A set of United States maps showing the counties that have the highest concentrations of sin, based on the "Seven Deadly Sins," has caused a stir since Memolition reposted it this month. In each of the maps the southeast, an area often referred to as the "Bible Belt" for its tradition of faith, has the largest amount of sin per capita.
"We compiled those maps from the standpoint of geographic information science," Mitch Stimers, who worked on the study as a graduate student at Kansas State University in 2009, told The Christian Post in an interview on Friday.
Now a director of institutional research and instructor of geography and geosciences at Cloud County Community College, Stimers insisted, "we weren't attempting to interject any moral interpretation into them."
Each of the seven sins – originally codified by Pope Gregory the Great in the sixth century – was measured by population research data, such as the total number of violent crimes reported to the FBI (wrath). On the maps, red areas have the highest concentration of sin, blue the least, and most sins pervade the Bible Belt.
"Those swaths of red through the South - people automatically interpret that as the Bible Belt being more sinful, but the proxies we used are well known to be correlated to lower income," Stimers explained.
The particular sin of greed has garnered the most attention recently, as it was measured by comparing average incomes with the total number of inhabitants living beneath the poverty live.

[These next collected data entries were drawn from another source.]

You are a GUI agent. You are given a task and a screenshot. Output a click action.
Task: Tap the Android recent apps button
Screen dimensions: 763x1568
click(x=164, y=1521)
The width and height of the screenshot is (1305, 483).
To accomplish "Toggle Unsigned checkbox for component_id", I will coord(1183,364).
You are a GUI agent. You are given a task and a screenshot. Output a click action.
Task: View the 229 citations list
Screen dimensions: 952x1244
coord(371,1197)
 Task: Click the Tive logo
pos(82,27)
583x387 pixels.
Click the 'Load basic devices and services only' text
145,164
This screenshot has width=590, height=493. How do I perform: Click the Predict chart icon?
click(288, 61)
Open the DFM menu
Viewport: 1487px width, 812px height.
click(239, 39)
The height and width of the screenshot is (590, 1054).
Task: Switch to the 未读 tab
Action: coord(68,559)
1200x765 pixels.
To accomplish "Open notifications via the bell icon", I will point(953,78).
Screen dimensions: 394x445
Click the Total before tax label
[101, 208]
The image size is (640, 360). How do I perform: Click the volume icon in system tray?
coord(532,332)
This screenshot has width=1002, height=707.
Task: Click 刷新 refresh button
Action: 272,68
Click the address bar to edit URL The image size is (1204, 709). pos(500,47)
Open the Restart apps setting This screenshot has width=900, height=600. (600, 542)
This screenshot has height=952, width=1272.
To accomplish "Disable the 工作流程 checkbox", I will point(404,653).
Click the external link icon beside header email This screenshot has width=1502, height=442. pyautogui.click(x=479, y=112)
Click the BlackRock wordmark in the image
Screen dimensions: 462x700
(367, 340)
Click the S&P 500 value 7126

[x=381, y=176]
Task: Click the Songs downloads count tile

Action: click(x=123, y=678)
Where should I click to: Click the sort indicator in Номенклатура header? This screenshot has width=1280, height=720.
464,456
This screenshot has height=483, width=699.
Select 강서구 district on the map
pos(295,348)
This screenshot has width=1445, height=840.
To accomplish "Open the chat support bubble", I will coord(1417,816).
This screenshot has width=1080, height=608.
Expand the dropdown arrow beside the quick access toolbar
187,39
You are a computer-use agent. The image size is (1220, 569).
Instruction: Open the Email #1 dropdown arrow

This measurement assumes that if incomes are vastly unequal in an area, that inequality must have been caused by greed. "It is commonly assumed that the rich are de facto greedy and that theft and corruption are their means to wealth accumulation. Thus, they view any income inequality as inherently unjust," Anne Bradley, vice president of Economic Initiatives at the Institute for Faith, Work, and Economics (IFWE), commented in a blog post on the Seven Deadly Sins report.
Income inequality, far from an indicator of vice, is a fundamental reality in a world where different people have different talents, Bradley and her fellow Christian scholars told CP earlier this week. "Greed is a heart issue, not an income issue," IFWE's Elise Amyx explained in the same blog post. She argued that these statistics do not reveal the true hearts of Americans, and cannot portray sin accurately.
Rudy Rasmus, founding pastor of St. John's Methodist Church in Houston, agreed that sin – and especially greed – is a matter of the heart, not statistics. In his article about the Seven Deadly Sins maps, Rasmus argued that greed is caused by scarcity.
"The major obstacle in today's world prohibiting the sharing of love is scarcity, inadequacy and insecurity," Rasmus wrote. Instead of worrying if they will have enough, Christians should embrace the presence of God and share His love with others. "Scarcity divides the moment; pure presence lets it be what it is, as it is," Rasmus declared.
The geographers note on the website, "Cardinal vices, cardinal sins, or more commonly, the seven deadly sins, have been discussed and debated since at least the fourth century." It also lists Pope Gregory I's list: luxuria (lust), gula( gluttony), avaritia (greed), acedia (sloth), ira (wrath), invidia (envy), and superbia (pride).
The researchers used the best data available to them – "sociologic and economic characteristics" – rather than the human heart. "Pride, the 'greatest' and 'root' of all sins, was determined to be the aggregation of each sin," the further website explains.
News also broke Friday that David Mamet, producer of The Unit, will produce a new TV short, "7 Deadly Sins" on Fox.
Lust, the craving for sex, was measured by counting the number of sexually transmitted diseases – HIV, AIDS, syphilis, chlamydia and gonorrhea, per person.
Gluttony, the desire to consume more than is right, was calculated by counting the number of fast food restaurants per person.
Greed, an excessive desire for material gain, was calculated by comparing average incomes with the number of people living beneath the poverty line.
Sloth, the avoidance of work or pursuit of good things, was calculated by comparing the money spent on arts, entertainment and recreation to the employment rate.
Wrath, the loss of self-control coupled with the desire to hurt others, was measured by comparing the number of violent crimes – murder, assault and rape – reported to the FBI.
Envy, wanting what others have, was calculated using the total number of thefts – robbery, burglary, larceny and stolen cars.
Pride, excessive praise of oneself or the valuing of oneself over God, was calculated by combining the data for the other sins.